2 of 2 people found the following review helpful:
2.0 out of 5 stars
So-So, Average Attempts at...whatever this is.,
By Valerie Grey (NY NY) - See all my reviews
This review is from: False Positive (Paperback)
This isn't fiction, this isn't even art. It seems Jaffe is trying to tell us something about the permeable nature of the news and how easily it can be altered. After two or three "stories," I had to ask myself: so what? The point has been made. Maybe this should have been a chapbook. I got bored very fast, so I changed the channel.
2 of 2 people found the following review helpful:
5.0 out of 5 stars
A Deliciously Skewed take on American Culture,
By Kathryn DeWoskin (Arlington Hts, IL United States) - See all my reviews
This review is from: False Positive (Paperback)

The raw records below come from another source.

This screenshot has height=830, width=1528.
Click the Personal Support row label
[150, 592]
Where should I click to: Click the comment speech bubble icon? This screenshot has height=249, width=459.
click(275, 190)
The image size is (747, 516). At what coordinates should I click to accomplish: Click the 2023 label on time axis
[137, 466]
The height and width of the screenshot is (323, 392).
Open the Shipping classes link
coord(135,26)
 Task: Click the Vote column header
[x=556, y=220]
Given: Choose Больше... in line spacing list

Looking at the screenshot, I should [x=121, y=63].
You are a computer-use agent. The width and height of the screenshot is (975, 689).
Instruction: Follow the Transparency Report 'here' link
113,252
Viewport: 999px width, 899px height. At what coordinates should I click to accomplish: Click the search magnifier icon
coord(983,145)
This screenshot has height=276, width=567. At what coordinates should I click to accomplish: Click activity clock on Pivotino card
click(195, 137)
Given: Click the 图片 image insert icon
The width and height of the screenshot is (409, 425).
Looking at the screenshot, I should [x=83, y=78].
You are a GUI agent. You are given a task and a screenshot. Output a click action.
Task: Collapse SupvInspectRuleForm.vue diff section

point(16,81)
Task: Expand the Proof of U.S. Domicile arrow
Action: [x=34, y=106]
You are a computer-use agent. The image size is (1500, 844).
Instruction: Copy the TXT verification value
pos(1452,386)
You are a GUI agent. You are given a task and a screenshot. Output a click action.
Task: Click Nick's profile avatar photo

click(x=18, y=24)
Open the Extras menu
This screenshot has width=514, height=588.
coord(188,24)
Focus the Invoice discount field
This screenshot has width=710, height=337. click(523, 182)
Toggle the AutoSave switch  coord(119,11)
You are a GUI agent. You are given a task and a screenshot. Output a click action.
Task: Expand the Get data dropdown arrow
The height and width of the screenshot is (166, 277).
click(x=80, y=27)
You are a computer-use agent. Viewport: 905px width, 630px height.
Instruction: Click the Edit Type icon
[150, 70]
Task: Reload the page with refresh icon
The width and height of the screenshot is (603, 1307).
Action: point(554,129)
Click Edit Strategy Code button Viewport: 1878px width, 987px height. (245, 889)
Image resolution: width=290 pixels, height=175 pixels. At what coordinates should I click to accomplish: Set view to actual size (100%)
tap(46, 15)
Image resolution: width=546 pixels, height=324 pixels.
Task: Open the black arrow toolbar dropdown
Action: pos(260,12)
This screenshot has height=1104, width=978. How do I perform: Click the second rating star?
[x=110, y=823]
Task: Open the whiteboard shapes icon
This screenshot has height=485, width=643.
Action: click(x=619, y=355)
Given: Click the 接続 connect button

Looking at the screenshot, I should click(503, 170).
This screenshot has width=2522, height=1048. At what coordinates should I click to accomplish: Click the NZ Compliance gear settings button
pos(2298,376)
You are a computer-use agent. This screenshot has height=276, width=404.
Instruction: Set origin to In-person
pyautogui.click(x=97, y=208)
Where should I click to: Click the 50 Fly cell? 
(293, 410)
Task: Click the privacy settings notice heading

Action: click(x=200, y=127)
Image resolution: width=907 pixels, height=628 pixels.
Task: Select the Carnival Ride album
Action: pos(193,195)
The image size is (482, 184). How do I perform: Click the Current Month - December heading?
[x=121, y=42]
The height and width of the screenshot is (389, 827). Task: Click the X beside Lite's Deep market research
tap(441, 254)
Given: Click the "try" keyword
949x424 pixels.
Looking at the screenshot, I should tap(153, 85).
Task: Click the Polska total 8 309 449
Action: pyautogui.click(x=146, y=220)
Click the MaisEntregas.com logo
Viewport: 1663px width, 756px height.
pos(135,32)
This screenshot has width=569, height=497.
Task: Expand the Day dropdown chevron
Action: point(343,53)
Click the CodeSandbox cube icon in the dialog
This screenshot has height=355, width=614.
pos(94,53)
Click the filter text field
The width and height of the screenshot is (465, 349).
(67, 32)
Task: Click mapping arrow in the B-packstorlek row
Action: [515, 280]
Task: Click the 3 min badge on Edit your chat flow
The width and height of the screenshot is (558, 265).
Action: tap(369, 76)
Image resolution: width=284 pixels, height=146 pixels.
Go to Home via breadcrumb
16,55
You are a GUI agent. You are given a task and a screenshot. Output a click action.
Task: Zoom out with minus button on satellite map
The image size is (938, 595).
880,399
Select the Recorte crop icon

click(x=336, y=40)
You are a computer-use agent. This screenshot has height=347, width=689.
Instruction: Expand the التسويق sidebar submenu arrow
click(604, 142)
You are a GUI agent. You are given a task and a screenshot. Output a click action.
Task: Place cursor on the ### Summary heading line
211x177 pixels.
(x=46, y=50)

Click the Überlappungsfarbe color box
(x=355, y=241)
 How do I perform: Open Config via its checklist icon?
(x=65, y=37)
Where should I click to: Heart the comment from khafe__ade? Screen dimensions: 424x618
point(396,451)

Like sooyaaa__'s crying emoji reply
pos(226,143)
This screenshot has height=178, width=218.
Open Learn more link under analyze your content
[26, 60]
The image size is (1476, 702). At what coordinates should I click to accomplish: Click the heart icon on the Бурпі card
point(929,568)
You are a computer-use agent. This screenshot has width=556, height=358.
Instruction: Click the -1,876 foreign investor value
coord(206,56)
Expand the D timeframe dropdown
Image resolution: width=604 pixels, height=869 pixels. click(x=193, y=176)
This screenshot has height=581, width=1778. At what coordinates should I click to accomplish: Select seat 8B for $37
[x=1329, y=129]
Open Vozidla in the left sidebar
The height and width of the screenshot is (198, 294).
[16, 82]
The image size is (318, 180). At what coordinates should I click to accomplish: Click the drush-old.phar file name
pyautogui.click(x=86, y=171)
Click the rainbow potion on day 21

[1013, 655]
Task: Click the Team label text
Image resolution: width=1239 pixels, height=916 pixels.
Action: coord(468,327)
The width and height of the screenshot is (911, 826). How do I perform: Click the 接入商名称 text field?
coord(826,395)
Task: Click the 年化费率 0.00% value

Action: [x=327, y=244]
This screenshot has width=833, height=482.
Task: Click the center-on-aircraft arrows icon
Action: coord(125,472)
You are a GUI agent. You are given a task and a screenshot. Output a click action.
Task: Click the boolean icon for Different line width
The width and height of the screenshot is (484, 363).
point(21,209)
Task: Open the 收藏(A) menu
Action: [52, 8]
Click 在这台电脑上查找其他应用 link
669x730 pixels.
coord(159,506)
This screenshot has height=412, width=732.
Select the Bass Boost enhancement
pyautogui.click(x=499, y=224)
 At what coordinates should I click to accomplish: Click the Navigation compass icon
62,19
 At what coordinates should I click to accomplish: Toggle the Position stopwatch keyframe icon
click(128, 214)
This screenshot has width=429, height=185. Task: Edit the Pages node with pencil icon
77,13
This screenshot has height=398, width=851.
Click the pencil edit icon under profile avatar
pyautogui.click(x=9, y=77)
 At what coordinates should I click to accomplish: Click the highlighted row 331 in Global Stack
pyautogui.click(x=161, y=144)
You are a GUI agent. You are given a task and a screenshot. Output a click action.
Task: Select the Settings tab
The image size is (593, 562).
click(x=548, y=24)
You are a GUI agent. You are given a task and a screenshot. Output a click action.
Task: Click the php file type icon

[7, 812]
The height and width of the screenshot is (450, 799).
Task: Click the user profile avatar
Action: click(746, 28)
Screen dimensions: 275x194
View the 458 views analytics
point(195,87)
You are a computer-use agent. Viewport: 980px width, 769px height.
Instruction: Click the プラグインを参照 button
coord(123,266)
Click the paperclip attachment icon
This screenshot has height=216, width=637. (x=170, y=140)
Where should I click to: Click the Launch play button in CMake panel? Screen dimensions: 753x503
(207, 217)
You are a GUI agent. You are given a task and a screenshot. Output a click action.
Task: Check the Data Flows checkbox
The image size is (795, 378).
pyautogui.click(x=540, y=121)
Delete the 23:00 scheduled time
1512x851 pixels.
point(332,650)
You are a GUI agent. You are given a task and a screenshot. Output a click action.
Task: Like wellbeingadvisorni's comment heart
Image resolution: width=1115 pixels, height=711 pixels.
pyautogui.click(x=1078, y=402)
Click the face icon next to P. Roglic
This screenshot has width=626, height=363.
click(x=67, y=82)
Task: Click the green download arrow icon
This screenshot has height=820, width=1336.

Jaffe's subtle hand works magic with fifteen real news stories, and creates from them an absurd, yet incredibly believable world which is a very close parallel to today's Jerry Springer society. The opening story, "Geeks Dream" displays the undercurrent of insecurity and vengeful feeling of the so-called "geeks," those that were punished for expressing their understanding of the Columbine shootings even though their original tormentors were not. This story is subtle compared to the rest, with the author making a few overt stylistic touches. The rest of Jaffe's alterations are invisible. Throughout the collection, Jaffe's stories are woven together with small details and the repetition of names, images, and phrases. These include Jesus figures, unnecessary surgery, child abuse, and Larry King. Throughout the collection, Jaffe is careful to maintain a journalistic voice, and only deviates from that when appropriate, such as during the pseudo-interview segments of the book. One of the most strangely haunting stories, "Carthage, Miss." is strikingly haunting. It is a contrast of two stories about the same event, with slight details altered between the two, making them appear almost as completely separate texts. While reading, one begins to wonder if one story is the source material and the other is Jaffe's "prosthetic text," or if these are both derived from the same text. If these stories were to stand on their own, they would not work nearly as well as they do collectively. Even though Jaffe did publish some of them in several anthologies, the stories by themselves lack the interplay of the repeated images, and lose the impact of the inherent insanity of modern American culture. It is very interesting to note that Jaffe does not include any references to his source material anywhere in this book. That forces the reader to take the stories included at face value instead of comparing them to their original. That allows these stories to be almost taken as actual articles, and force the reader to reconsider the events around him.